Global warming dominates regional effects of land-use change
(PhysOrg.com) -- Changes in snow and rain caused by global warming dominate the effects of land-use change on regional climates, according to a new study in the journal Nature Climate Change.
The study by a team led by Professor Andy Pitman, of the ARC Centre of Excellence for Climate System Science, found that land-use and land-cover changes tend to act as regional cooling mechanisms at mid to high latitudes but amplify warming in tropical regions. The Centre is hosted by the UNSW Faculty of Science.
However, it also found that larger climate change influences particularly changes in regional precipitation caused by global warming - could override or significantly alter the size of those effects.
The findings are mostly significant for improving climate models, says Professor Pitman, a senior member of the UNSW Climate Change Research Centre. The research team also includes researchers from the CSIRO Centre for Australian Weather and Climate Research and the Laboratoire des Sciences du Climat et de lEnvironnement, in France.
This paper not only showed the influence of land use on regional climate, it emphasised exactly why we need to improve the way precipitation is represented in climate models, Professor Pitman says.
Currently we can show precipitation changes at global and continental level but projecting changes in precipitation down to regional scales as the planet warms remains one of the great challenges for climate researchers.
Until we can accurately project this it will be difficult to determine exactly how much land-use and land-cover change amplifies or potentially reduces the regional effects of global warming.

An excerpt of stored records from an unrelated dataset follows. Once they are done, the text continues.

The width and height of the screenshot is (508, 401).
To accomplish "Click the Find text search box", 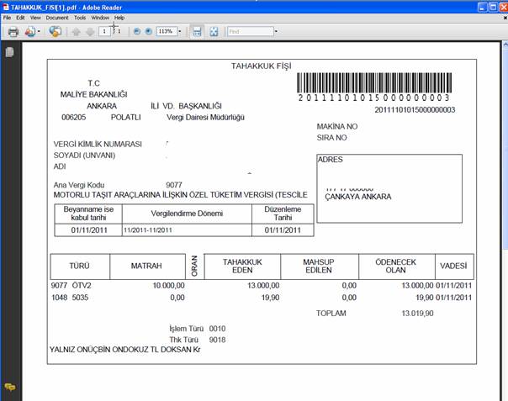I will click(248, 32).
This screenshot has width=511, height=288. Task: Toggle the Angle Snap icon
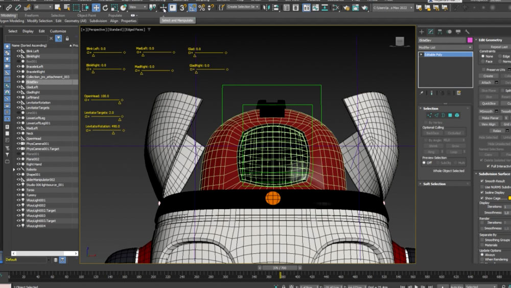tap(192, 8)
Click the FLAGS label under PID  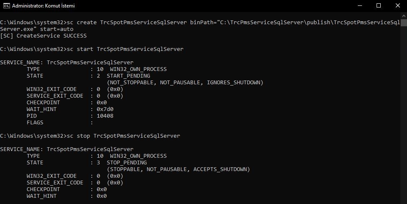pyautogui.click(x=35, y=123)
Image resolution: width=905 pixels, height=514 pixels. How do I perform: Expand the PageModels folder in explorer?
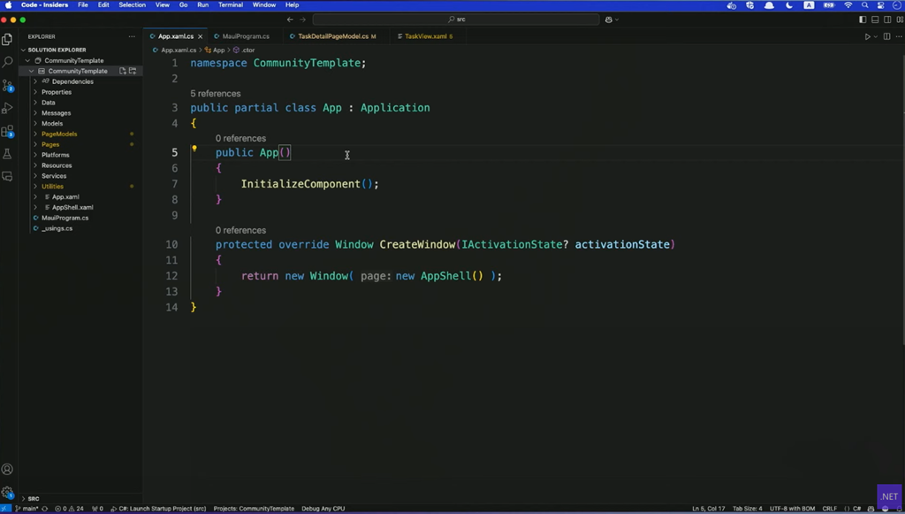[x=59, y=134]
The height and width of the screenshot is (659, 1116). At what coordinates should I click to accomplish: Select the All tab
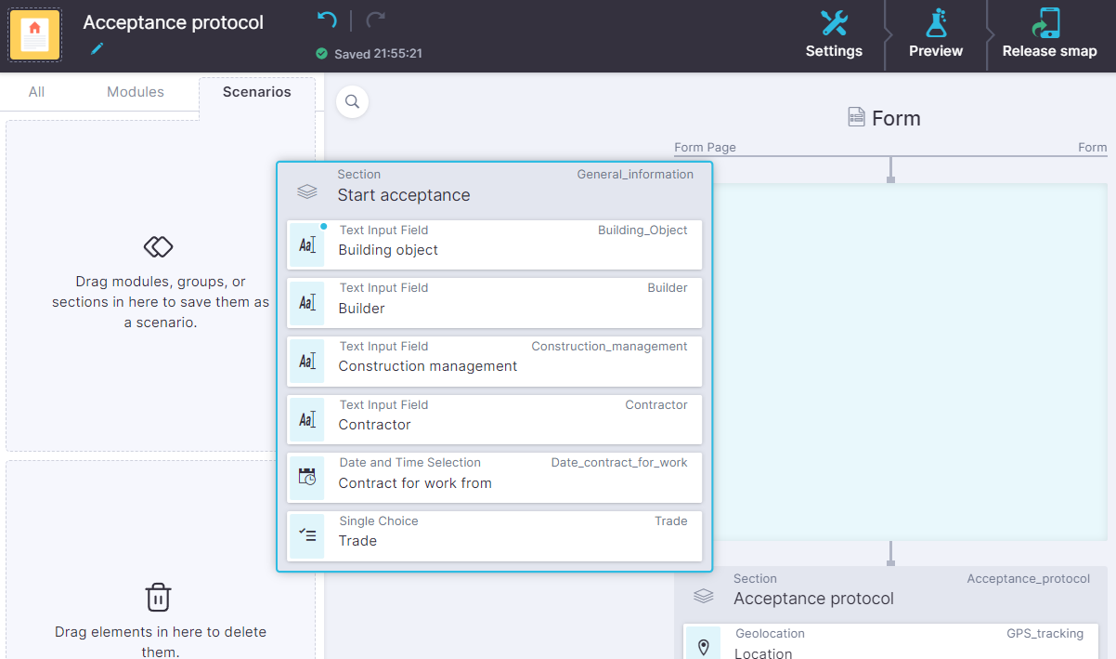(38, 92)
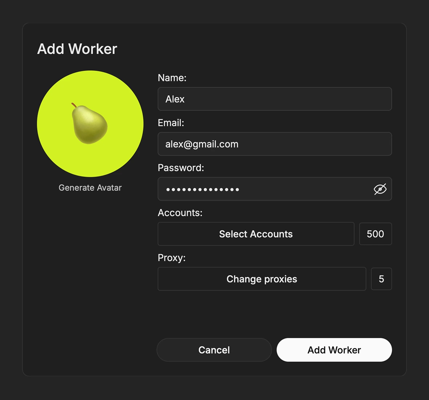Focus the Name field containing Alex
The image size is (429, 400).
(275, 99)
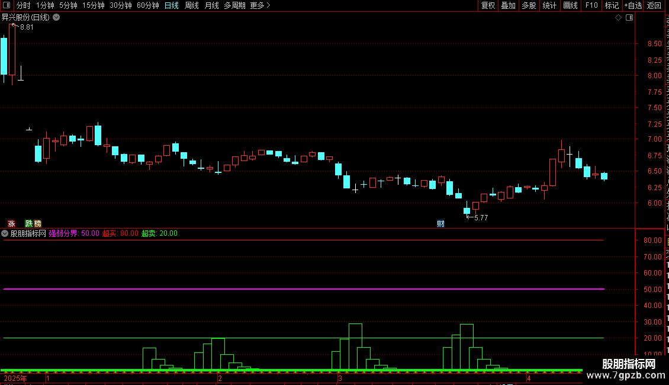Viewport: 669px width, 385px height.
Task: Add stock with +自选 button
Action: [x=633, y=5]
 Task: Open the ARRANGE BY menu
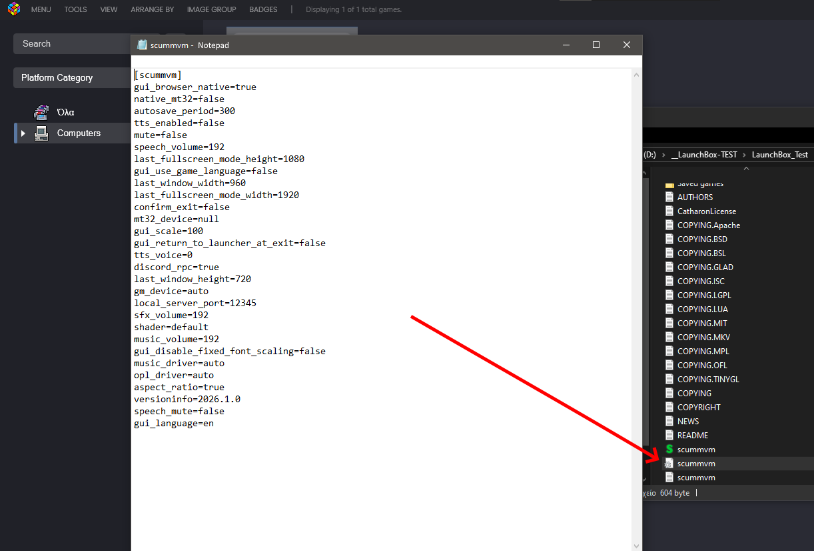point(152,9)
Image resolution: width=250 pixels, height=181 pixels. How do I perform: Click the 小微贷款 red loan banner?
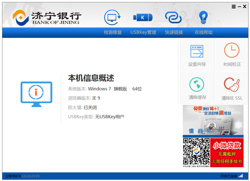[x=227, y=152]
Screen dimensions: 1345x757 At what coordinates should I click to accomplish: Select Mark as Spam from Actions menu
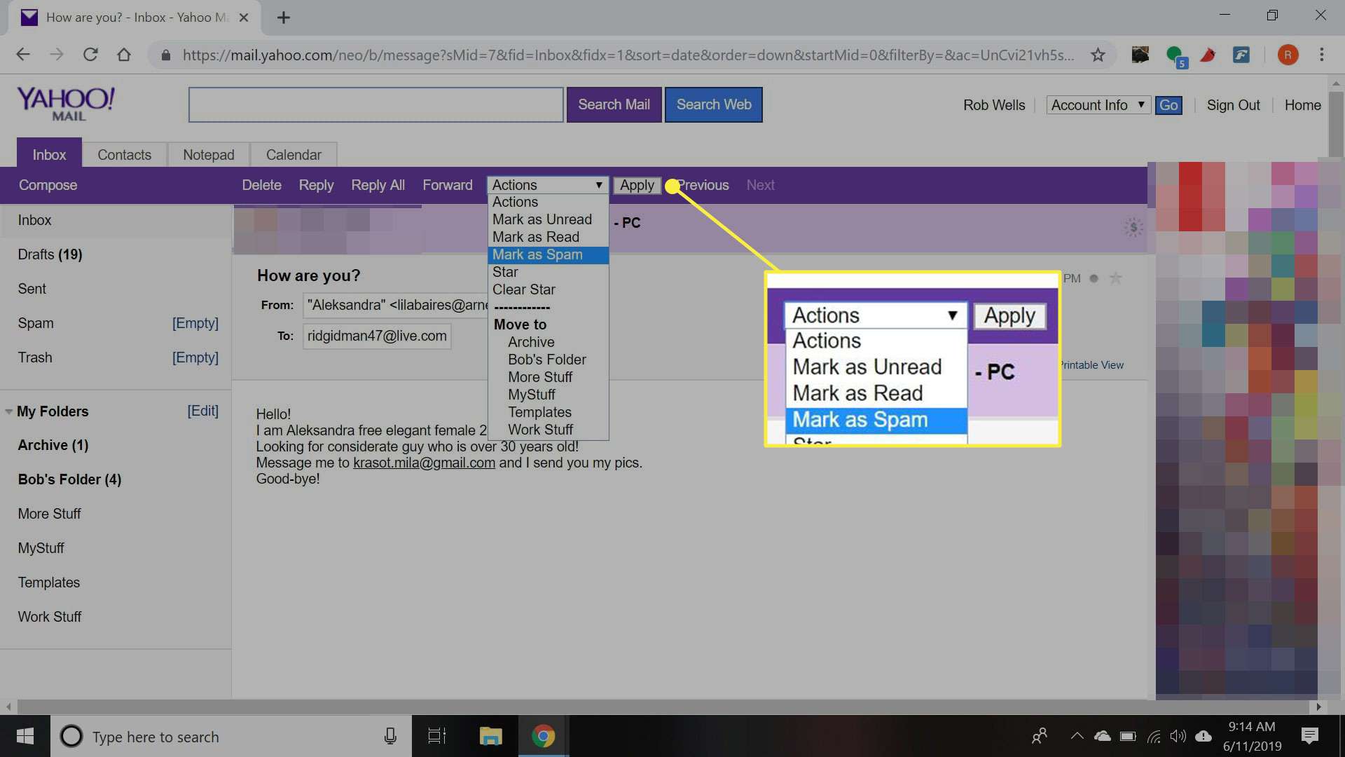coord(537,254)
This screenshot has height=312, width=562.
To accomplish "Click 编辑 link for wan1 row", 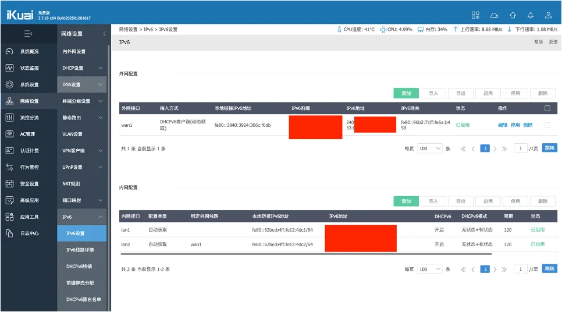I will point(503,125).
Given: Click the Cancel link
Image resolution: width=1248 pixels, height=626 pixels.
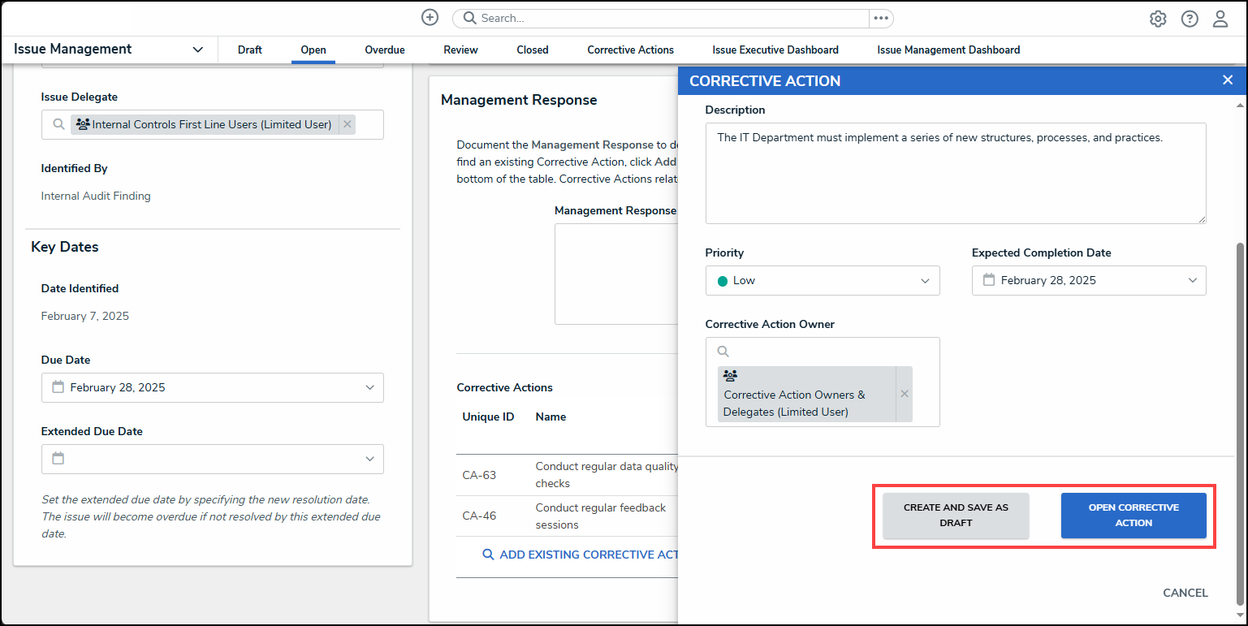Looking at the screenshot, I should pos(1185,593).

Regional precipitation is particularly difficult to project because of the lengthy chain of inter-related processes that occur within and outside these smaller areas to bring about rainfall, he says. Substantial, sustained research across a broad range of scientific disciplines is needed to meet this challenge.
The Centre of Excellence for Climate System Science has been created to tackle exactly this kind of complex, long-term research, he says.
The extensive effort required to deliver foundation climate science of this nature is often limited due to the scale of expertise required this is beyond the capacity of most single institutions.
By bringing together a consortium of five universities along with major national and international partner organisations, the Centre has the capacity to take on this difficult and important research to strengthen and improve the building blocks of climate modelling.
It is difficult research but it will have a direct impact on how Australian communities can prepare and adapt to the future challenges of climate change.